Agora resta-lhe apoiar. Torcer para que nada dependa do azar. Ou até da sorte. “Ninguém a teve aqui: tudo isto foi fruto do trabalho e do sofrimento”, resume Marco, o treinador, ciente de que hoje dá ordens a uma equipa “pensada com calma” e “para vencer no longo e não no curto-prazo”. Toda a gente, defende, “acreditou que era possível” ter sucesso e “fez por isso”. Agora, diz ele, o presidente e as jogadoras, só falta o resto — mudar a mentalidade e fazer mais pelo futebol feminino. “Desde treinadores, diretores, clubes, federação e imprensa, todos temos de melhorar”, defende Marco Ramos, antes de pegar no primeiro exemplo que lhe vem à cabeça. “O campeonato feminino arranca em setembro. Ou seja, a pré-época é em agosto. Mas nesse mês há estágio da seleção e elas vão para lá, num mês que é importante para forma a identidade de uma equipa”, lamenta.

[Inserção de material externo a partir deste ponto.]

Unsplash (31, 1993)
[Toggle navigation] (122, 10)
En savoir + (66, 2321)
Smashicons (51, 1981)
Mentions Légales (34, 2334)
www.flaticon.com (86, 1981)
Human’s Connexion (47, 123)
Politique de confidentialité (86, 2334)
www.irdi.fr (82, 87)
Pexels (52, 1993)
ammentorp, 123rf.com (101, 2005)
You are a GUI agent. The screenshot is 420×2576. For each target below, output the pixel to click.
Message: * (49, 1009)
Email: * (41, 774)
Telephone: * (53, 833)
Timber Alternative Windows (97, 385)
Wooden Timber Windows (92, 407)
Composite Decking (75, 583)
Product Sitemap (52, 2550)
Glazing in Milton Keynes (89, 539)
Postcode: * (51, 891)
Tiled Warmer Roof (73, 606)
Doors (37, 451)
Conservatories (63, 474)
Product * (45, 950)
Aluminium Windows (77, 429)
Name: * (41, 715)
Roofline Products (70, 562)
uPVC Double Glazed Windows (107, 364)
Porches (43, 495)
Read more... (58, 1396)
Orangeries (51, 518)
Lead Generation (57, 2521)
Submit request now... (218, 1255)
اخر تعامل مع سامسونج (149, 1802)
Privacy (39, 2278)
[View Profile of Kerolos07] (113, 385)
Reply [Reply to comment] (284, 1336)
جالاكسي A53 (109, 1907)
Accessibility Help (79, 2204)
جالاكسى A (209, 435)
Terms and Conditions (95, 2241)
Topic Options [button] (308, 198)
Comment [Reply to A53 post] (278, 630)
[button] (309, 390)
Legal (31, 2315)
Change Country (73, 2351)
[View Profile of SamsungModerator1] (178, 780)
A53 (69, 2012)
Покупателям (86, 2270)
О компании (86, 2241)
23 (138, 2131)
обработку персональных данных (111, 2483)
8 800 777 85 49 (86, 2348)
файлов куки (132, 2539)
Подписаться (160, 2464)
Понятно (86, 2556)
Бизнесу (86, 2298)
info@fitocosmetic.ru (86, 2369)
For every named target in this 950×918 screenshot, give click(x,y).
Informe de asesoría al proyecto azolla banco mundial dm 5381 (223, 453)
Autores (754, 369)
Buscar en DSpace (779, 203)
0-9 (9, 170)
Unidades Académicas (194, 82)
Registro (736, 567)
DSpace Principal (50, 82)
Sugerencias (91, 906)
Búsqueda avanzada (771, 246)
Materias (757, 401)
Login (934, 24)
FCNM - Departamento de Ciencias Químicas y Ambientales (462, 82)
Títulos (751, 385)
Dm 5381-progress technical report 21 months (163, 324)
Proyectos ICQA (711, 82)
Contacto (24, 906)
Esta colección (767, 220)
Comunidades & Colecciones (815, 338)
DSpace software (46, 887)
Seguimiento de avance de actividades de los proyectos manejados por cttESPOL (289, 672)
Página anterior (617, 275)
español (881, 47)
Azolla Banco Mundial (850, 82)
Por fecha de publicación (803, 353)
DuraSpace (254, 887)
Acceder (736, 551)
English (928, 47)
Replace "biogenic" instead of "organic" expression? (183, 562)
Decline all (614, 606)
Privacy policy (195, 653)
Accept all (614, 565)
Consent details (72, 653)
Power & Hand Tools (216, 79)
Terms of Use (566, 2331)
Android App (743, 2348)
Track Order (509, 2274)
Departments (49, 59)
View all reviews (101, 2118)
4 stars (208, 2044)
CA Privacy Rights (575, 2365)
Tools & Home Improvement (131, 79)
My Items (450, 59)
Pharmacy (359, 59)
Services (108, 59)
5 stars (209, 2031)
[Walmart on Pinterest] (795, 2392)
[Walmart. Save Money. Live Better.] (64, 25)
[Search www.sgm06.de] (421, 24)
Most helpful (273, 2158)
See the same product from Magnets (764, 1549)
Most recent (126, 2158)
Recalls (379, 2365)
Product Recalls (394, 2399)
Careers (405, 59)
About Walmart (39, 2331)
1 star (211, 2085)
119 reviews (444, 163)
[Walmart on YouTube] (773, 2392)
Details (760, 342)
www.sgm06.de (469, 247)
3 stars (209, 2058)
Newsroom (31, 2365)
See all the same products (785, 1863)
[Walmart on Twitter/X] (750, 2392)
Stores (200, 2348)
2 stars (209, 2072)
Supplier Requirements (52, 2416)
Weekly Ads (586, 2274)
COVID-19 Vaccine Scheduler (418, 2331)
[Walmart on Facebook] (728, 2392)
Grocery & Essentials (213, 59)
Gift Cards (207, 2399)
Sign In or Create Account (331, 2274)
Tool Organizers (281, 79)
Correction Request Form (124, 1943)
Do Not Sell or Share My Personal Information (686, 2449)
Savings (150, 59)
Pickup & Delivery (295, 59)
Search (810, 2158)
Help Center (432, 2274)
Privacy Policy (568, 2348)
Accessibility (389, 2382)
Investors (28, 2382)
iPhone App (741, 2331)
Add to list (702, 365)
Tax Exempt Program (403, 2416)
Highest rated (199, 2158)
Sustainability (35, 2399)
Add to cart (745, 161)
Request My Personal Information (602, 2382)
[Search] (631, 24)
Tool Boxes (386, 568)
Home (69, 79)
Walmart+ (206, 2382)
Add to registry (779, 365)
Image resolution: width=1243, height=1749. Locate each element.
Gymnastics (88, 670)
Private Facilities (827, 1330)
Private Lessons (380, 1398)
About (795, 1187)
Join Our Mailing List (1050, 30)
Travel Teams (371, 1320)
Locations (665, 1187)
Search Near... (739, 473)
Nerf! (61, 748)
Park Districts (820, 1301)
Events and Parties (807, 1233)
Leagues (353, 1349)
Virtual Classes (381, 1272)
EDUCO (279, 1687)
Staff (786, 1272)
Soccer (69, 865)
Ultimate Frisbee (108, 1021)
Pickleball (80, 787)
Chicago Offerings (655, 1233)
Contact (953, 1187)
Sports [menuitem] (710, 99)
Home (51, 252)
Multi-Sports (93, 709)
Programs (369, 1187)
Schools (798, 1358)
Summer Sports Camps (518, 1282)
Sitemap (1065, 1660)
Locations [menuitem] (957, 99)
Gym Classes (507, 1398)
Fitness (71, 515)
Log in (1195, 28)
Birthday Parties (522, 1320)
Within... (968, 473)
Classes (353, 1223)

O mesmo fez João Santos, o presidente, o homem do leme que anda em busca de um patrocinador que, a pouco e pouco, lhe permita “ajudar algumas jogadoras”. Ou melhor, a pagar um ordenado, porque ajudas já há várias — e cobrem os custos de quem vem de longe ou “tem uma deslocação” ou “despesa extra para fazer”, quando a faculdade ou a barriga vazia a isso obrigam. Tudo enquanto espera por uma “visão concertada” para o futebol feminino, entre a federação e os clubes. Que não passará por trazer o Benfica, Sporting ou FC Porto para a modalidade, “como alguns dizem”, pois isso “só vai fazer com que venham buscar jogadoras ao Ouriense” e a outros clubes que “fazem muito com pouco” — como o Albergaria, o Futebol Benfica (‘Fófó’) ou o A-dos-Francos.
Mas nenhum fez o que se conseguiu cozinhar em Ourém. “Se fosse um treinador no futebol masculino, não fazia mais nada para o resto da vida: tinha capas, tinha destaque, tinha Chelsea, Real Madrid e tudo. Nem o Mourinho fez isto, ganhar tudo em quatro meses”, desabafou Marco Ramos. Enquanto tudo isso não chega, na bancada estará Ana Pio, a médica e mãe babada, a “mandar uns berros valentes” ou a recorrer ao “megafone ou à vuvuzela” quando a voz lhe falhar. Afinal, garante, já são “todas [suas] filhas”. Com adeptas assim, são precisas mais recompensas?